TASK DATA -
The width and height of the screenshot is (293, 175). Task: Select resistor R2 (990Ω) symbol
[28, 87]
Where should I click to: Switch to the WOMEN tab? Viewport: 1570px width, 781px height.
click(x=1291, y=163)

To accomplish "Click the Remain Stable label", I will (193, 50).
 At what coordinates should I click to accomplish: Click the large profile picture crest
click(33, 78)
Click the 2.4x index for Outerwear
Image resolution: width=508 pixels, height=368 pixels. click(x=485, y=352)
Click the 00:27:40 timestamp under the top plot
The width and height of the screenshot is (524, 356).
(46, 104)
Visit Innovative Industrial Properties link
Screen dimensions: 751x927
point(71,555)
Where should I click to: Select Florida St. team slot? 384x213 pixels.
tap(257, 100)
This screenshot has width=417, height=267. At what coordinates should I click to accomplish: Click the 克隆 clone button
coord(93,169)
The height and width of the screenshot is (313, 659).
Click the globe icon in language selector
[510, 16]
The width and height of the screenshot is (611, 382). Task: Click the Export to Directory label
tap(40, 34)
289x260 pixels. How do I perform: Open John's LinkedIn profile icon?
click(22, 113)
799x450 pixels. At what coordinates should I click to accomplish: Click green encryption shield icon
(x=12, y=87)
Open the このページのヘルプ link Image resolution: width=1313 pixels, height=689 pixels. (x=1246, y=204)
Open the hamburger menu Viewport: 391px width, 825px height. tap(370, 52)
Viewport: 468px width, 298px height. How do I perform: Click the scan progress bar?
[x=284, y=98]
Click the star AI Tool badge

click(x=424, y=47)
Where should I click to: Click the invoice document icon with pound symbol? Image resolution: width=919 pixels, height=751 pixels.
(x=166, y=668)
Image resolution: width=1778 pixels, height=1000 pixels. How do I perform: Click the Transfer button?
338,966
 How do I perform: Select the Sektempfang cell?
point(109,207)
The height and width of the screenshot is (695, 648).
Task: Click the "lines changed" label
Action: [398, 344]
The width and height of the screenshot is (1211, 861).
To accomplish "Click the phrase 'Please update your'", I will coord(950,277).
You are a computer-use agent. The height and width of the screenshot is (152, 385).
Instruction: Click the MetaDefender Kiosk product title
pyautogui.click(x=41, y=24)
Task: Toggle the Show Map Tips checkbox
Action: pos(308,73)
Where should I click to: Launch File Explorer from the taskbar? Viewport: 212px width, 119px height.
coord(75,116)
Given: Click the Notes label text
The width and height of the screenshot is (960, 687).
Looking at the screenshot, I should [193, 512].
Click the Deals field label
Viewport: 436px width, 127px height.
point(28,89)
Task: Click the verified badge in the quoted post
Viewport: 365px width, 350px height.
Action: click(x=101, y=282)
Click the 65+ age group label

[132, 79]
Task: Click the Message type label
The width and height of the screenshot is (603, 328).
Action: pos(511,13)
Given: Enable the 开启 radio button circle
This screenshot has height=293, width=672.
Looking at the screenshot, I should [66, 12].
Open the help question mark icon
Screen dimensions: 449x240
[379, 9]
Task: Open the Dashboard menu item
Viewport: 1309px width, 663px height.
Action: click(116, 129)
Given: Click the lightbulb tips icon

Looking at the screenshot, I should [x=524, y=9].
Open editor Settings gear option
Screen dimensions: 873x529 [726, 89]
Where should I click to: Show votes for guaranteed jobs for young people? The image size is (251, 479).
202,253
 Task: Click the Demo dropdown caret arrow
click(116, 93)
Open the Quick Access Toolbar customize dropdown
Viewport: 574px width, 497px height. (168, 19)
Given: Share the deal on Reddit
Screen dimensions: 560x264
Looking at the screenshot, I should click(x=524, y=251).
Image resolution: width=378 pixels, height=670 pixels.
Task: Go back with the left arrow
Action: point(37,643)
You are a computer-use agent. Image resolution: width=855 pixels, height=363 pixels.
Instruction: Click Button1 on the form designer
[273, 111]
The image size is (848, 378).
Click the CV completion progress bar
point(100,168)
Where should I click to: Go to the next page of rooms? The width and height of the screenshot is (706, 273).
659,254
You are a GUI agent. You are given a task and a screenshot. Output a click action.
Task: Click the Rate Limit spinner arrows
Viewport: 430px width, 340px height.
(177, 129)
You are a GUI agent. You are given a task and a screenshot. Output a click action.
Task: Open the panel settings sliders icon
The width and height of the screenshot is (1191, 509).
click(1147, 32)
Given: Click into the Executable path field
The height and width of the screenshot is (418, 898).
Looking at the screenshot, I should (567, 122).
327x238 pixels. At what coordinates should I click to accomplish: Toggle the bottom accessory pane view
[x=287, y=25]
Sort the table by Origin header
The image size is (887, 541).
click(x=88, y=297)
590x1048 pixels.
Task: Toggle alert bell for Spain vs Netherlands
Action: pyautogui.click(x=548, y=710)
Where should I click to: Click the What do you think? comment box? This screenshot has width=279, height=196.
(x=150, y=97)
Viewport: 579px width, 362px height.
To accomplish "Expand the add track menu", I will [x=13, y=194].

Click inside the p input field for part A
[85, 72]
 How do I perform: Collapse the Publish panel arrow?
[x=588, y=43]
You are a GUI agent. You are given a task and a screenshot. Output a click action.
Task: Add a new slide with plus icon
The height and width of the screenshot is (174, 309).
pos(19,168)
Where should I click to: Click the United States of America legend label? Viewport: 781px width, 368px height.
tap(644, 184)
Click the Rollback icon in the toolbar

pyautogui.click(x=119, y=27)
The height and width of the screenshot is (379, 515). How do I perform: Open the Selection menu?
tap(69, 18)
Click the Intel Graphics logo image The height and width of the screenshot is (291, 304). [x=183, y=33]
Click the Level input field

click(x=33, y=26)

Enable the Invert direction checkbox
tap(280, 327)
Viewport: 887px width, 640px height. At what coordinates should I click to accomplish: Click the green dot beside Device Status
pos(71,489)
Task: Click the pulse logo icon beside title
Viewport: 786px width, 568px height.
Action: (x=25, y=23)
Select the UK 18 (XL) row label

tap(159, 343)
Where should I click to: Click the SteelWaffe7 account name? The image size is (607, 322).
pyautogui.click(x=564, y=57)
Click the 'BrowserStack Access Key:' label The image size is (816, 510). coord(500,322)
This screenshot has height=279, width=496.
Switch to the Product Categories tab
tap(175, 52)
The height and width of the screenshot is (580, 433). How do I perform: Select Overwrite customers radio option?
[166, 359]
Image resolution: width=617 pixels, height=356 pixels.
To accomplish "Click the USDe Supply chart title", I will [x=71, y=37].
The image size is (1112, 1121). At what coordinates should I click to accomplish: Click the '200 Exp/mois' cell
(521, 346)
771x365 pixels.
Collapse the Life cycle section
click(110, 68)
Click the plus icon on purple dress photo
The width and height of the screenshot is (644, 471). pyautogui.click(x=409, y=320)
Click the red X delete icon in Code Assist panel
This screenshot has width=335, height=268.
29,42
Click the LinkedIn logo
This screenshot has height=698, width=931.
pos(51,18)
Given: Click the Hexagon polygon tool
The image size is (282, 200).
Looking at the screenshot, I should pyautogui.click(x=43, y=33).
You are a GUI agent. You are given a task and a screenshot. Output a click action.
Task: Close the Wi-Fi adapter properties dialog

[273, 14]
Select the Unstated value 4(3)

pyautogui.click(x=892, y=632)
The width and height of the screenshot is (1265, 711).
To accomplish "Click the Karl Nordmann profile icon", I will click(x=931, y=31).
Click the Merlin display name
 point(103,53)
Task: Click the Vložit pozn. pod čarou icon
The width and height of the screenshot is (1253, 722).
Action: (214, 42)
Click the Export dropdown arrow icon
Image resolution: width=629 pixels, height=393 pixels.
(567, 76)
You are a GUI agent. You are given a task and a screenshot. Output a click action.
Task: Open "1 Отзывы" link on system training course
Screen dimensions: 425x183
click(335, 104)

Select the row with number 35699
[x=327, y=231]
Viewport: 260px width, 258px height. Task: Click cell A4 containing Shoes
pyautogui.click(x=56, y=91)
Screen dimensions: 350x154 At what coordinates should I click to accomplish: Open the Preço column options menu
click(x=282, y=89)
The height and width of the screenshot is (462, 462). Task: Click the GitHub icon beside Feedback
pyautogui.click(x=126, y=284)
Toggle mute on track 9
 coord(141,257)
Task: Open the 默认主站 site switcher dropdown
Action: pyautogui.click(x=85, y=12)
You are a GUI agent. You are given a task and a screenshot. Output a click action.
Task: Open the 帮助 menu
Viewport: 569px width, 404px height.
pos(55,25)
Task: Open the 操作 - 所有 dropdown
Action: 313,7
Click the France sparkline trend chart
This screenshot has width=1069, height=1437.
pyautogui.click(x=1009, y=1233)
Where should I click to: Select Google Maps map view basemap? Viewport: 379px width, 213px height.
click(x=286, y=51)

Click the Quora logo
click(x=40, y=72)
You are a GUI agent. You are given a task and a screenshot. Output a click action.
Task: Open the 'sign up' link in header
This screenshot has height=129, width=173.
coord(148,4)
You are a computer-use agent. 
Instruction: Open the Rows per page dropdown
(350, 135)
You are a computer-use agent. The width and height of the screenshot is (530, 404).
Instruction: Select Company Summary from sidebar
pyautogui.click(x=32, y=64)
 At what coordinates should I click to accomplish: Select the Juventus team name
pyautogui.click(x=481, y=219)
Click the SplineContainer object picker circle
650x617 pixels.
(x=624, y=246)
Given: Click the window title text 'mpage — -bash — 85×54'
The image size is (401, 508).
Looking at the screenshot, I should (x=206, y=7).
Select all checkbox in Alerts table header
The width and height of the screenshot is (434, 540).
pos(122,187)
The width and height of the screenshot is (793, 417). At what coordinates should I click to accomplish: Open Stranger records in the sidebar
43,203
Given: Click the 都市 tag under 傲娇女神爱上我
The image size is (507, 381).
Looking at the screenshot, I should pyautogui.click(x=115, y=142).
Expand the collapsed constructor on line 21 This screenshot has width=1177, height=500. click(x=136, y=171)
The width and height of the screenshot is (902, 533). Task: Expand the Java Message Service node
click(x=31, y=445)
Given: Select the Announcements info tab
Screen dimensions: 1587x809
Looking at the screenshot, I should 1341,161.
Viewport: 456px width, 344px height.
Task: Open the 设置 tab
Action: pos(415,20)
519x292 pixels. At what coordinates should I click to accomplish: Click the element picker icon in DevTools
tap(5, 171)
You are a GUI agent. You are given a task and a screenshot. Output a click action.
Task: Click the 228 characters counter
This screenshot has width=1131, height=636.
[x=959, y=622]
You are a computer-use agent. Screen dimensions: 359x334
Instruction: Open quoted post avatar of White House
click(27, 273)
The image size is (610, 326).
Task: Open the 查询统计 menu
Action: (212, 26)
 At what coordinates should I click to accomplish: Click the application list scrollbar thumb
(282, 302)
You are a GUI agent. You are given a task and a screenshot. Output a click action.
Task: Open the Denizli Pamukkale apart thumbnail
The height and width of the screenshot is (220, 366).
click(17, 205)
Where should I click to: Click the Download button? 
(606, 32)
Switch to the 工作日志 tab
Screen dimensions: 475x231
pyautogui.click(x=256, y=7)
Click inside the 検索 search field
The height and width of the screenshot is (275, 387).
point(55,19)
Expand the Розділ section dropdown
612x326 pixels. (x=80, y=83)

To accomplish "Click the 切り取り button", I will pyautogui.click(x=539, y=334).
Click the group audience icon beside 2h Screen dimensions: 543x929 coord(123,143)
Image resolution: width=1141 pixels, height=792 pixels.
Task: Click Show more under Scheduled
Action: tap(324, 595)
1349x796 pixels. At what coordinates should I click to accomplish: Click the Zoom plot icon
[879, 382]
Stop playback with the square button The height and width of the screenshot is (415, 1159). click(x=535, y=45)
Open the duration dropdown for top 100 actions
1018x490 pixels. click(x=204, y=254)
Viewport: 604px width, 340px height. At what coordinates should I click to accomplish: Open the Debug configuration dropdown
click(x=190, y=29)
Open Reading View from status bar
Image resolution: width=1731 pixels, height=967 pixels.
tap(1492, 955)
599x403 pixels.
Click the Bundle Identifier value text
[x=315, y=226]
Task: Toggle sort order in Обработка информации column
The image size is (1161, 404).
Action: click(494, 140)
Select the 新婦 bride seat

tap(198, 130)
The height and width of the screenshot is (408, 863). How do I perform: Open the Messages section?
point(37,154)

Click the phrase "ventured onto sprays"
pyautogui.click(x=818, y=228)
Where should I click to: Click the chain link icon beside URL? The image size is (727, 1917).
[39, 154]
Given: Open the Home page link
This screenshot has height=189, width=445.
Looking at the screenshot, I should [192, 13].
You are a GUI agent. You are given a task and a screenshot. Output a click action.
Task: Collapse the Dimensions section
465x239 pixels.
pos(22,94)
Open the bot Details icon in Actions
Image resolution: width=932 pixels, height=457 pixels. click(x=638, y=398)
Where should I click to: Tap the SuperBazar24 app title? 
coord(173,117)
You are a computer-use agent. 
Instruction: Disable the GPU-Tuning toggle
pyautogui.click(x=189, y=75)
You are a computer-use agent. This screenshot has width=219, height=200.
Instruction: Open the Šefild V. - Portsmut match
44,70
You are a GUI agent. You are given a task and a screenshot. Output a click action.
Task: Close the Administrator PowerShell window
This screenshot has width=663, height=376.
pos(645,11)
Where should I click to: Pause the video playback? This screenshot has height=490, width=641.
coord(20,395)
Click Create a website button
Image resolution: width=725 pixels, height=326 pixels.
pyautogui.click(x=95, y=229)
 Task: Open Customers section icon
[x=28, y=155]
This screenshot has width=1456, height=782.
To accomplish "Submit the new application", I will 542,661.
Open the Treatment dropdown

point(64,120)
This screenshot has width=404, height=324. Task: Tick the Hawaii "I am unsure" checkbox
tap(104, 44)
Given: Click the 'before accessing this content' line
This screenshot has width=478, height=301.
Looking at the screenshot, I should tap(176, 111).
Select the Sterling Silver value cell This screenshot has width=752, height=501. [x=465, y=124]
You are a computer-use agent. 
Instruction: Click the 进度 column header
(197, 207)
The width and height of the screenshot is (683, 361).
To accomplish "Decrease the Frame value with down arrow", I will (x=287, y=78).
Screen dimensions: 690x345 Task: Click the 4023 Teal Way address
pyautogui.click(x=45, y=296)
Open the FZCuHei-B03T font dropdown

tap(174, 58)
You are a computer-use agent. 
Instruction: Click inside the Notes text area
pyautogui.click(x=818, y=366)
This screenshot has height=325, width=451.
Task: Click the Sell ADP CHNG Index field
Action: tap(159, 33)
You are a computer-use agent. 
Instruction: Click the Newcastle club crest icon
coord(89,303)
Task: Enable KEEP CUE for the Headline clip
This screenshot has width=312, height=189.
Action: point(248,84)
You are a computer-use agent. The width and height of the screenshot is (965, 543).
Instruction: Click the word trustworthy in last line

REQUIRED WORK - Within the material above, the line with "Select all checkbox in Alerts table header" opens the range and the line with "Expand the collapsed" closes it; reproduce that range word for word.

ANSWER FOR THE TASK -
Select all checkbox in Alerts table header
The width and height of the screenshot is (434, 540).
pos(122,187)
The width and height of the screenshot is (793, 417). At what coordinates should I click to accomplish: Open Stranger records in the sidebar
43,203
Given: Click the 都市 tag under 傲娇女神爱上我
The image size is (507, 381).
Looking at the screenshot, I should pyautogui.click(x=115, y=142).
Expand the collapsed constructor on line 21 This screenshot has width=1177, height=500. click(x=136, y=171)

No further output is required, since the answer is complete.